ELK4 binds to the hotspot mutation targeted sequence and represses CDC20 transcription (A) Screen for ETS proteins that bind the hotspot mutation targeted sequence “GGAAGG” and repress CDC20 transcription. shRNA experiments were performed in 293 cells; expression of each ETS and CDC20 mRNA was quantified by qPCR. ∗p < 0.05, ∗∗p < 0.01, ∗∗∗p < 0.001, Student's t test compared to sh-control. The results are an average of three independent experiments. Values are mean ± SD. (B) ENCODE ELK4 ChIP-seq data around the hotspot mutation target sequence “GGAAGG” in 293 and HeLa cells. (C) ChIP was performed with anti-FLAG antibody in M14 cells stably expressing FLAG-ELK4 or FLAG control.
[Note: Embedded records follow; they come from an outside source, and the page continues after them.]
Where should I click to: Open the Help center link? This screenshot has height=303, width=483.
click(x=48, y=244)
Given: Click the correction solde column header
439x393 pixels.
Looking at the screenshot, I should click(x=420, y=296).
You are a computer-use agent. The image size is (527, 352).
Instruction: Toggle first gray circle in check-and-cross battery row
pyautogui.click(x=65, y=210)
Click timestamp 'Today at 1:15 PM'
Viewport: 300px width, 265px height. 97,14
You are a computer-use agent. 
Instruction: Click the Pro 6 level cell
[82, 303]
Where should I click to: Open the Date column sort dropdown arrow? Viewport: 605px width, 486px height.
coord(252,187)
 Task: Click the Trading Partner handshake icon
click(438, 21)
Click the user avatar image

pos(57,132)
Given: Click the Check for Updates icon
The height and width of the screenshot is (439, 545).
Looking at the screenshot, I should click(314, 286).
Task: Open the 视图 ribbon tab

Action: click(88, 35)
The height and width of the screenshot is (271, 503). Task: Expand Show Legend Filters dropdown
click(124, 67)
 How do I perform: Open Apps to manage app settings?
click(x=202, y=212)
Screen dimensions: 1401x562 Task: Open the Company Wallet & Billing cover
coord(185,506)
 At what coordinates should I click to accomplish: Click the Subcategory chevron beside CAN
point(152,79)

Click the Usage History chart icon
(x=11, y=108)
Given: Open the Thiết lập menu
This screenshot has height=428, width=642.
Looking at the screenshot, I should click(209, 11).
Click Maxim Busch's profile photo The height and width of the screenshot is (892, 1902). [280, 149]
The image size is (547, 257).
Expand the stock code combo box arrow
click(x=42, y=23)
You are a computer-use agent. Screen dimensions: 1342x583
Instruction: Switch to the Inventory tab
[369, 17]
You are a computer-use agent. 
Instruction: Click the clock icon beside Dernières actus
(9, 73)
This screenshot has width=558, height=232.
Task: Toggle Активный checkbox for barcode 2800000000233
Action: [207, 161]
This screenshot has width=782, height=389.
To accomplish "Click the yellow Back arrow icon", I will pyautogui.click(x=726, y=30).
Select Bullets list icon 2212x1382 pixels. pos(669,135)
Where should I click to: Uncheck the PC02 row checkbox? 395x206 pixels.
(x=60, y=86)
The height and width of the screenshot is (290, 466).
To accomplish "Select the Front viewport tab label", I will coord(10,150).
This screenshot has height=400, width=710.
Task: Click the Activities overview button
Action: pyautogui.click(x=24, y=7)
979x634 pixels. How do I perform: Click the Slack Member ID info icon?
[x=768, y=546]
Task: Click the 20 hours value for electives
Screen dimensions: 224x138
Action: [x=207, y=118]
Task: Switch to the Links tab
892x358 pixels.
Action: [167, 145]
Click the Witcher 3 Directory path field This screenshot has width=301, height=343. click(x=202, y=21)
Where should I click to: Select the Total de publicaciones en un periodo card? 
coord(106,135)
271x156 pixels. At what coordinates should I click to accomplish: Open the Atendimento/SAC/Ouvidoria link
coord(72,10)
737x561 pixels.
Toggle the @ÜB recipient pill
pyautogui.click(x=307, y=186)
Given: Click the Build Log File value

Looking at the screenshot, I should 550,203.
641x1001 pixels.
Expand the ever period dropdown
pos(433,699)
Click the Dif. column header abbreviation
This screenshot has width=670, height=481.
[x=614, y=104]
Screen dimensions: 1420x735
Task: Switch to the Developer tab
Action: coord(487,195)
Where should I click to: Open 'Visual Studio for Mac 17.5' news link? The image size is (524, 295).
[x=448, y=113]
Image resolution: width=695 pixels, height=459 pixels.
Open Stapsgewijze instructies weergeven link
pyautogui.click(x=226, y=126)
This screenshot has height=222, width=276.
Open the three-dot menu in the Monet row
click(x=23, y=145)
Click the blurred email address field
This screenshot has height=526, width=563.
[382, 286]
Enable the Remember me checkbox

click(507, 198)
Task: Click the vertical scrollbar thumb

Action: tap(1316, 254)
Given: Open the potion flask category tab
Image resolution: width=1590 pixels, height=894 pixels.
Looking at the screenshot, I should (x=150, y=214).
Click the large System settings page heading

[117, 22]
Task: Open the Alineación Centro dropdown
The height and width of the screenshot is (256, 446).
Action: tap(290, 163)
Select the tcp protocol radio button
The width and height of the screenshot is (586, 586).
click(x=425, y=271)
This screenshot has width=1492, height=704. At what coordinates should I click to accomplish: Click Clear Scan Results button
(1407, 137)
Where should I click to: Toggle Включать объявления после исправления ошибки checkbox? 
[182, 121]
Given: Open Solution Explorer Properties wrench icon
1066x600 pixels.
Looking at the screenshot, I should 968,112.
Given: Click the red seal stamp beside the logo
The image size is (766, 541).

The DNA sequence around the hotspot mutation target sequence was quantified with qPCR. ∗∗∗p < 0.001, Student's t test compared with FLAG control. The results are an average of three independent experiments. Values are mean ± SD. (D) Luciferase reporter assay was performed in ELK4 knockdown 293 cells with wild-type or mutant CDC20 promoter driving luciferase vectors. The results are an average of three independent experiments. Values are mean ± SD.

Figure 6

Hotspot mutation targeted sequence mediates DNA damage-induced CDC20 transcriptional repression (A and B) Luciferase reporter assay was performed in 293 (A) or M14 (B) cells with wild-type or mutant CDC20 promoter driving luciferase vectors in the presence or absence of DNA damage drug 5-FU. ∗p < 0.05, ∗∗p < 0.01, ∗∗∗p < 0.001, Student's t test compared with wild-type. The results are an average of three independent experiments. Values are mean ± SD. (C) Luciferase reporter assay was performed in ELK4 shRNA knockdown 293 cells with wild-type or mutant CDC20 promoter driving luciferase vectors in the presence or absence of 5-FU. (D) Proposed function for the hotspot mutation targeted sequence in CDC20 transcriptional regulation.